This is a weird post to be honest. You've found a whole bunch of serious security issues, filed two PRs, one of which is adding some quotes because
> Those aren't exploitable XSS, but it doesn't hurt to have a second layer of defense.
The other suggests breaking clients that aren't using the more secure version of an OAuth method because
> I can't think of any OAuth client that would like to [use it]
That second one is a good idea, but the maintainer is also right to ask for some discussion before introducing a breaking change.
But crucially: neither of these are the kind of significant security issues you've found. Maybe lead with an actual bug?

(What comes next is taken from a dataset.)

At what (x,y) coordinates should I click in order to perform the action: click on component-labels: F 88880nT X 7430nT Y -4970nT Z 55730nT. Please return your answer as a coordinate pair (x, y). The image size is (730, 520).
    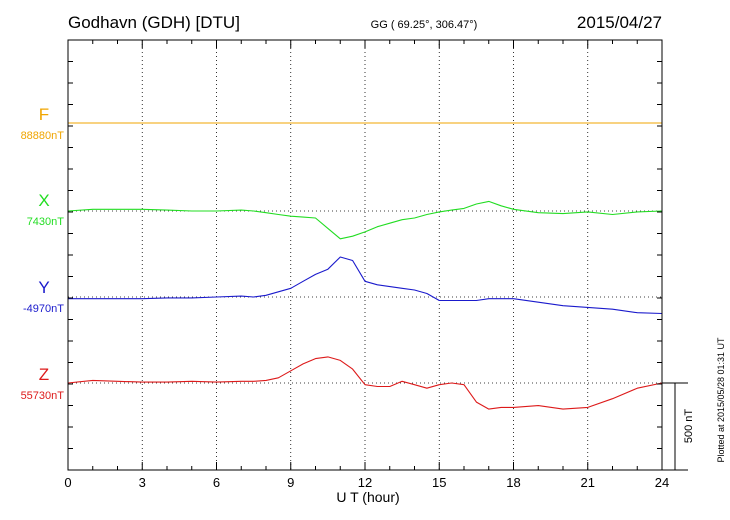
    Looking at the image, I should click on (43, 254).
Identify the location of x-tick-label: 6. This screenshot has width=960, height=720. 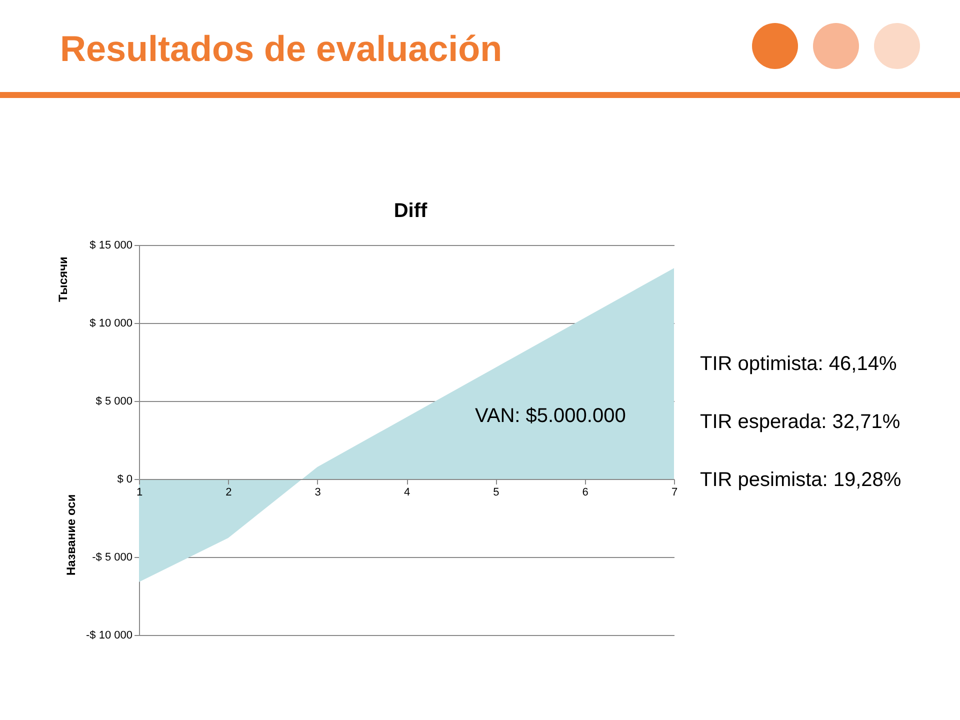
(585, 492).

And attempting to publicly shame them into accepting a PR. Kinda reminds me of https://en.wikipedia.org/wiki/XZ_Utils_backdoor
> That second one is a good idea, but the maintainer is also right to ask for some discussion before introducing a breaking change.
The discussion seems to be already happening https://codeberg.org/forgejo/forgejo/issues/8634, author of the blog just did drive-by PR rather than looking at issue tracker
It's very much "I know better, do what I told you despise not thinking a second about any second order effects the change might cause" attitude that is so common with security people
I believe the discussion in #8634 is for a different change, but one of a similar nature.
Yeah, ITOps and software teams are totally aware of the second order effects of their shitty software and compliance failures, security are always the wrong ones.
Closing the PR without providing feedback beyond "needs further discussion" does not engender said further discussion.
PR isn't a place for discussion about what or how to implement change in the first place, that should be forum/mailing list/issues
and there is open issue for that discussion https://codeberg.org/forgejo/forgejo/issues/8634
The response was, "needs a discussion," as in a post on `https://codeberg.org/forgejo/discussions`, rather than directly creating a PR.
There also was feedback saying approximately that they've been burned by security changes in the recent past and don't want to run into similar issues without due consideration.